O TRF da 1ª Região denegou a
ordem.
A defesa interpôs recurso ordinário dirigido ao STJ, nos
termos do art. 105, II, “a”, da CF/88:
Art. 105. Compete ao Superior
Tribunal de Justiça:
(...)
II - julgar, em recurso
ordinário:
a) os habeas corpus decididos em
única ou última instância pelos Tribunais Regionais Federais ou pelos tribunais
dos Estados, do Distrito Federal e Territórios, quando a decisão for
denegatória;
(...)
João sustentou que “embora tenha
ocupado o cargo de Vice-Governador entre os mandatos de Deputado Federal e
Senador da República, o fato é que jamais deixou de ocupar cargos eletivos, não
havendo interregno entre os mandatos, sendo certo, também, que há pertinência
objetiva entre o cargo de parlamentar e o objeto da ação penal”.

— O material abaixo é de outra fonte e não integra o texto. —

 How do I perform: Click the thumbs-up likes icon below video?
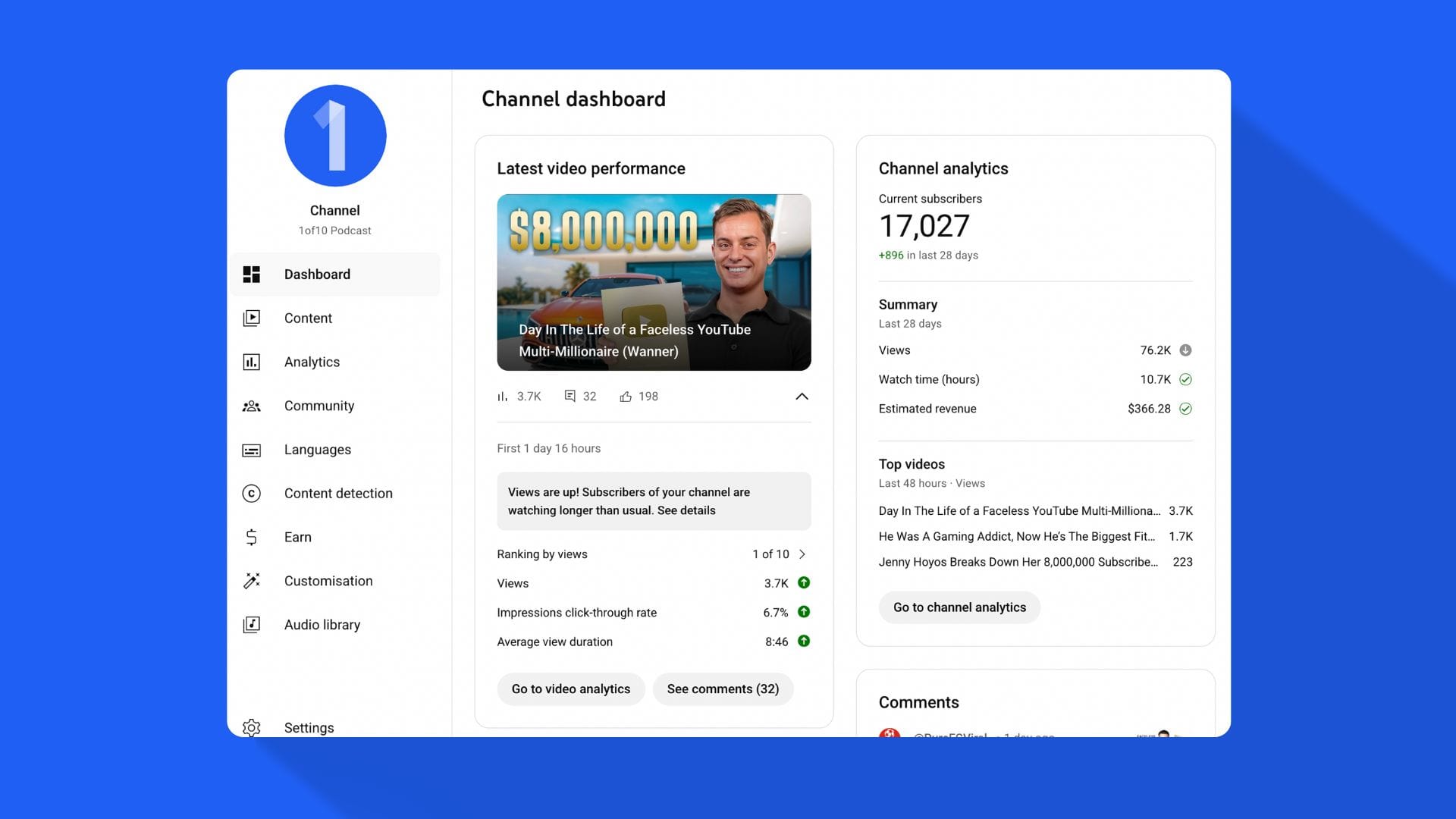[x=626, y=397]
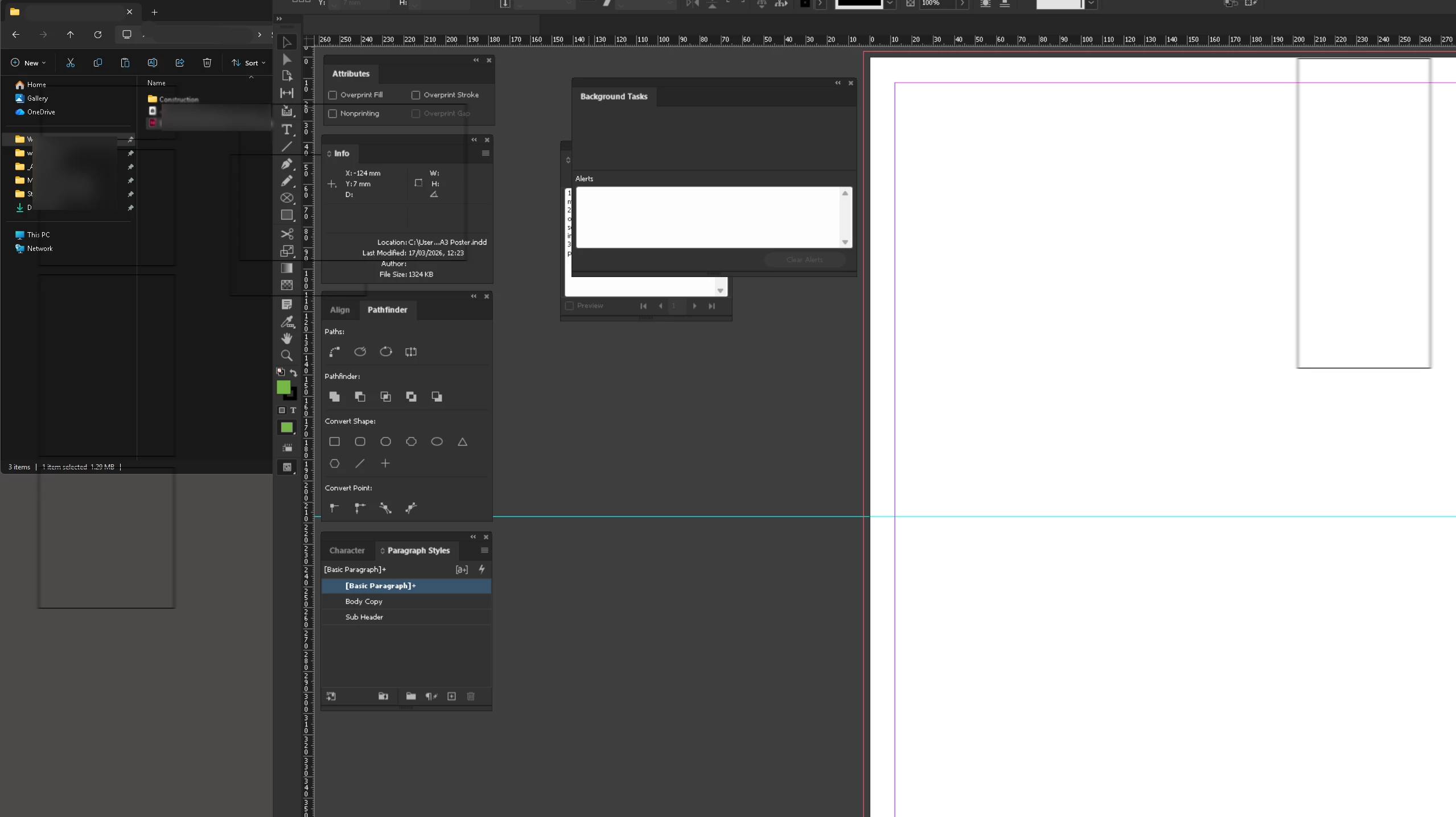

Os argumentos de João foram
acolhidos pelo STJ?
NÃO.
De acordo com a jurisprudência do
STF e do STJ:
Na hipótese em que o delito seja praticado em um mandato e o réu
seja reeleito para o mesmo cargo, a continuidade do foro por prerrogativa de
função restringe-se às hipóteses em que os diferentes mandatos sejam exercidos
em ordem sequencial e ininterrupta (Inq 4.127, Rel. Ministro Ricardo
Lewandowski, Tribunal Pleno, DJe 23/11/2018).
STJ. 5ª Turma. RHC 111.781/CE, Rel. Min. Ribeiro Dantas, DJe
01/7/2019.
Ademais, o STF tem entendido que
o foro por prerrogativa de função alcança os chamados “mandatos cruzados” de
parlamentar federal. Assim, prorroga-se a competência originária do STF, por
excepcionalidade, quando o parlamentar, sem solução de continuidade, estiver investido em novo mandato
federal, mas em casa legislativa diversa daquela que originariamente deu causa
à fixação da competência originária (art. 102, I, “b”, da CF/88). É o caso de
um Deputado Federal ser eleito para o cargo de Senador ou vice-versa. Porém, se
houve a interrupção ou o término do mandato parlamentar federal, sem que o
acusado tenha sido novamente eleito para os cargos de Deputado Federal ou
Senador, haverá obrigatoriamente o declínio da competência para a 1ª instância.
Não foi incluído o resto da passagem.